Chef's Corner: Calabria Style Pizza

Updated: Mar 21




Alexander's is now producing their very own Calabria style sausage. Made from pork, garlic and Calabrian peppers it is an ingredient that you can have a lot of fun with. Maybe spaghetti you say? Perhaps sauté the sausage with some broccoli, add some chicken broth and pour over your favorite pasta. Top with some Parmigiana Reggiano and enjoy.


But, we really want to talk pizza.


Yes, you can make a very good pizza at home. With special toppings that include this unique sausage, not only will it be delicious, it will be your very own.

 

Our Calabria Style Pizza


Sure, you can make your own pizza dough (we do; there are whole communities of people on the 'net that will show you how), but you don't have to. There are various pizza doughs and pizza dough kits for sale. Boboli makes a pre-cooked 12" pizza crust that is a decent substitute. Or, contact your favorite pizzeria. Many will sell you some of their dough.

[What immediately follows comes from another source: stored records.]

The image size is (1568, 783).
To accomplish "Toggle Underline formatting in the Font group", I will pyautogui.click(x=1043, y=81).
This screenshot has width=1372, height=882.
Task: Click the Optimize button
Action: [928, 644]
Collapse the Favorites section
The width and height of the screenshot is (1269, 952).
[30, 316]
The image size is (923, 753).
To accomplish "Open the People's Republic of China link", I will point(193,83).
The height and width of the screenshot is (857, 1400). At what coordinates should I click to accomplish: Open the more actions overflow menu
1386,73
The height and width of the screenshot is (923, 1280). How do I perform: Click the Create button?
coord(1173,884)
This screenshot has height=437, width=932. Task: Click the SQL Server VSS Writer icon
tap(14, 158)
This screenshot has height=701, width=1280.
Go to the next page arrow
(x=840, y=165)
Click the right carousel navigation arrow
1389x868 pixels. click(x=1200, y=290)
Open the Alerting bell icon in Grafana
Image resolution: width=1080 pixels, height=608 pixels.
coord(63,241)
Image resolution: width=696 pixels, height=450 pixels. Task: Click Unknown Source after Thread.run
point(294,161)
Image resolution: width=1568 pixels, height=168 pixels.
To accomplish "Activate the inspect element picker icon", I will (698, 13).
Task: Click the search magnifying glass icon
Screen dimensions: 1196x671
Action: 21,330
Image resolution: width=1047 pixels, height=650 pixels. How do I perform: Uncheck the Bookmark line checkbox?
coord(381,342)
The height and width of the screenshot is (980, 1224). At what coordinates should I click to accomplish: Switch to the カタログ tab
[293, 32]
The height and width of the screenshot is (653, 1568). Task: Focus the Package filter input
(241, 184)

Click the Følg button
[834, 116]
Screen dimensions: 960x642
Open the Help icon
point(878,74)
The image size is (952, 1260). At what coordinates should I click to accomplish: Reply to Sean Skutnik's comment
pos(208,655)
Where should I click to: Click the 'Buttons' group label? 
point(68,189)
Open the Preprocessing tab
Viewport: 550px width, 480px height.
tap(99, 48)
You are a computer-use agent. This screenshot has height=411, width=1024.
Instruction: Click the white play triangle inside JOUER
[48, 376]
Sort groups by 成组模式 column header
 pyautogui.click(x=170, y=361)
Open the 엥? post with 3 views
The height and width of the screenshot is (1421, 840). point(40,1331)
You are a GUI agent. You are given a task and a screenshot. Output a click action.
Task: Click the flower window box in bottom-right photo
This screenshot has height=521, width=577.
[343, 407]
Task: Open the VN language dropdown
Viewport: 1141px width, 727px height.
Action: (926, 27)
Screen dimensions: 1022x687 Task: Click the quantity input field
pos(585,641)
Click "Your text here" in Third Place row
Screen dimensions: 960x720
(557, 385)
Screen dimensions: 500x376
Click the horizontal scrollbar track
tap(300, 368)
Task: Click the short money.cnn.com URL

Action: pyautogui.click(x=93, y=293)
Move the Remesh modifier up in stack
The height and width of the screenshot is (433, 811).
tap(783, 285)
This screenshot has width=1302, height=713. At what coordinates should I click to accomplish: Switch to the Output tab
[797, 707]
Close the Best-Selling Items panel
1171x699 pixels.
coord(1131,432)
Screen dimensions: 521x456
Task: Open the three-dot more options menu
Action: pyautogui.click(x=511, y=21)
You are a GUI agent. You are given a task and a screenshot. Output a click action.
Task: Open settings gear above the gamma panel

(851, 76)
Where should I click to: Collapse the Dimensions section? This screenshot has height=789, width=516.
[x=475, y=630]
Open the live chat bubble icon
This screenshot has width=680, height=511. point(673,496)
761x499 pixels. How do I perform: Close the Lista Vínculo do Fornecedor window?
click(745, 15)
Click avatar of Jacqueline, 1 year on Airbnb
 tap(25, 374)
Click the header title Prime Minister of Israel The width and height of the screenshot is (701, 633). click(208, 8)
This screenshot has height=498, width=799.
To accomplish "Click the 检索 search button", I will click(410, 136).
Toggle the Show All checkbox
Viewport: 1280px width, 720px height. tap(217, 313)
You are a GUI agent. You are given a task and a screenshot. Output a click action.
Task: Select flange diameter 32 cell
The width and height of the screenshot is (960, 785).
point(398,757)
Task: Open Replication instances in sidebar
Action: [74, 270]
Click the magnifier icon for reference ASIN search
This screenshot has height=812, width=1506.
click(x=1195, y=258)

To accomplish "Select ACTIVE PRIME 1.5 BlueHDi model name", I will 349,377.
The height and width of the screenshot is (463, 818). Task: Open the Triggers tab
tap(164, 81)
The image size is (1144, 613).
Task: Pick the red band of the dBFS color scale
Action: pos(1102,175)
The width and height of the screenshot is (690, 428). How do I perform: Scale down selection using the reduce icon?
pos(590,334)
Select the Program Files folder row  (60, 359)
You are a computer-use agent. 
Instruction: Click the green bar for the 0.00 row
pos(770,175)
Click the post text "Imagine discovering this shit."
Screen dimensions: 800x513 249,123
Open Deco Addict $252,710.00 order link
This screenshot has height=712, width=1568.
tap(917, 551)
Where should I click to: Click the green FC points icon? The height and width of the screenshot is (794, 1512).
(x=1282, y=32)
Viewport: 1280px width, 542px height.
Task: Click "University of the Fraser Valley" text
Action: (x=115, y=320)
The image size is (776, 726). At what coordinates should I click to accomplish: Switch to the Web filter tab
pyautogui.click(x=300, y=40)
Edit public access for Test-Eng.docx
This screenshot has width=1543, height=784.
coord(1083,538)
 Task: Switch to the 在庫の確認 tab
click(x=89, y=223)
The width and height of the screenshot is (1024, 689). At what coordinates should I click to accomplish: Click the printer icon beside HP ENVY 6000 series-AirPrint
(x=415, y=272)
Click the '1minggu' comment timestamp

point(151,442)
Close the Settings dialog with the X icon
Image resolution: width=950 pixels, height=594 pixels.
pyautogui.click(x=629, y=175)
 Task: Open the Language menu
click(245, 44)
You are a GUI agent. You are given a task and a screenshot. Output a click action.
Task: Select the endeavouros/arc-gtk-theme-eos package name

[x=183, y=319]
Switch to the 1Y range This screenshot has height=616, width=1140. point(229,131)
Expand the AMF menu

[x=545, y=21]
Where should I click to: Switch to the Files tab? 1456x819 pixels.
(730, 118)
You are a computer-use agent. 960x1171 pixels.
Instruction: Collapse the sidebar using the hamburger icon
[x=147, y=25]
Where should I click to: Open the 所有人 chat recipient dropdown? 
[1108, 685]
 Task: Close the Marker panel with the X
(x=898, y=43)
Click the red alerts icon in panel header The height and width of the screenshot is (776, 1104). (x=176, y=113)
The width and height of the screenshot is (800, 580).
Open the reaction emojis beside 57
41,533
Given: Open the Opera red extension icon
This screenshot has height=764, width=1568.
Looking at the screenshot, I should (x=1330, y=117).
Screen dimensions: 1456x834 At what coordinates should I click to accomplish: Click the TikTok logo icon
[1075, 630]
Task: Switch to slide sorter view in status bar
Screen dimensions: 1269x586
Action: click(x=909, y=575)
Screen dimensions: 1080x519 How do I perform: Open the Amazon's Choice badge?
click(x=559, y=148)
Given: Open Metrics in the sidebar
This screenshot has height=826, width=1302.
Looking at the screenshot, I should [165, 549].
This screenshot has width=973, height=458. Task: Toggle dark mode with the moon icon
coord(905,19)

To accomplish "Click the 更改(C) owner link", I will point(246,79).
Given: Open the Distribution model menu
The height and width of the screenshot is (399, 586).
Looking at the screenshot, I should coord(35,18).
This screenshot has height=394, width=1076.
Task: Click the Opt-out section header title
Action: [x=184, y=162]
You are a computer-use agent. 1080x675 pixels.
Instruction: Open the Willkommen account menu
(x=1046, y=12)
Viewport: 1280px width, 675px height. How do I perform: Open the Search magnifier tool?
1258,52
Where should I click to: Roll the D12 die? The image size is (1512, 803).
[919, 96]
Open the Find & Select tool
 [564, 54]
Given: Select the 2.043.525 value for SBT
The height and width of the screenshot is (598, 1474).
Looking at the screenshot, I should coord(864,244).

Pizza is nothing more than a base for toppings only limited by your imagination. What you like and how much you use of it is totally up to you! Here's what we did and it was absolutely wonderful....

  • 1 lb. pizza dough

  • Pizza sauce

  • Black olives, sliced

  • Red onion

  • 4 oz. caciocavallo cheese OR 2 oz. provolone & 2 oz. asiago

  • 3 oz. Calabria Sausage, removed from casing and pulled into chunks.

  • Pimenton (smoked paprika), optional

  • Red pepper flakes, optional

  • Fresh basil, optional

Sometimes we like a thick pizza, sometimes thin, but either way we always start with 1 pound of dough (which we make around 4 days in advance and put in the fridge (it gets a final rise on baking day); that way making/baking the pizza takes about 20 minutes, start to finish, and that's because we are using a regular kitchen oven that only goes to 500 degrees. A pizza oven would do the baking task in 2-3 minutes.)


Slice the red onion into 1/4" rounds, then slowly sauté in olive oil until they are soft.


A good fresh dough that has completed it's final rise can be stretched to the desired size. This can be done with your hands. If it only goes a little way, cover with a towel, wait 5 minutes and keep going. The relaxation period will let you stretch it further. But first, here's a trick that makes a big difference: After stretching the dough just a little bit, use your fingers to dimple the dough, creating a rim about 1" in from the edge. Turn it over and do it again. This effectively makes an edge that will puff up. Not only does it look nice and make a nice handle to eat the pizza, we like the taste of the slightly burnt bubbles that often are created. After making the rim, continue stretching to the desired size.


If you are using a store bought dough, follow the instructions on how to stretch it out. They may have you use a rolling pin. If using Boboli, well, you're all set!




To top the pizza, start with brushing a little extra virgin olive oil over the inside part (not the rim), then a thin layer of pizza sauce, then the sliced black olives. Next put bits of provolone on top. You don't want/need to cover the pizza with cheese (unless you really want to, of course, but then you'll need more cheese than we used). Separate the red onion into rings and put them on top. Grate the asiago and sprinkle on top. At this point we like to sprinkle a bit of pimenton over the top. This adds a nice hint of real pizza oven flavor. Finally evenly scatter the Calabria sausage pieces over the pie.


14" Thin Pizza Sauce and Black Olives Provolone Sautéed Red Onion Asiago, Pimenton Calabria Sausage

The first time we made this pizza we made it thick, 12" in diameter. It was so good we made it again a week later, but did it thin, just over 14". Here they are in the oven, first thick, then thin. We preheat baking stones for an hour at the highest temperature our oven will go (500 degrees).


All ovens differ. The heat from our oven comes from the bottom. We place the pizza stones on the top shelf. We have found what works the best for us is to place the pizza on the stone (we use a pizza peel) and cook for 6 minutes. We then turn the pizza around and bake for another 6 minutes and 30 seconds. We then move the pizza to the bottom shelf and cook for 30 seconds more. This slightly burns part of it (but not badly) and gives it a very pizza oven taste!


Again, if using something other than freshly made dough, follow the cooking instructions.

Out of the oven scatter optional Red Pepper Flakes and optional fresh basil (we forgot the basil for the thick piazza picture). We let the pizza sit about 5 minutes before eating.


Finally... First thick, then thin. Buon appetito.



WINE SUGGESTION: Italian Primativo, which almost is to say Zinfandel since they are different clones of the same grape.


BONUS IDEA

We make pizza once a week. The two above were the 2 weeks prior to last night. Here, from last night, is something else for your imagination:



14" thin pizza topped with pizza sauce, black olives, garlic, provolone cheese, Toscano cheese with black pepper, capocollo and diced red onions:

Of course we often use the pizzeria standard, mozzarella cheese, but also think about treating yourself to a good imported Italian fontina.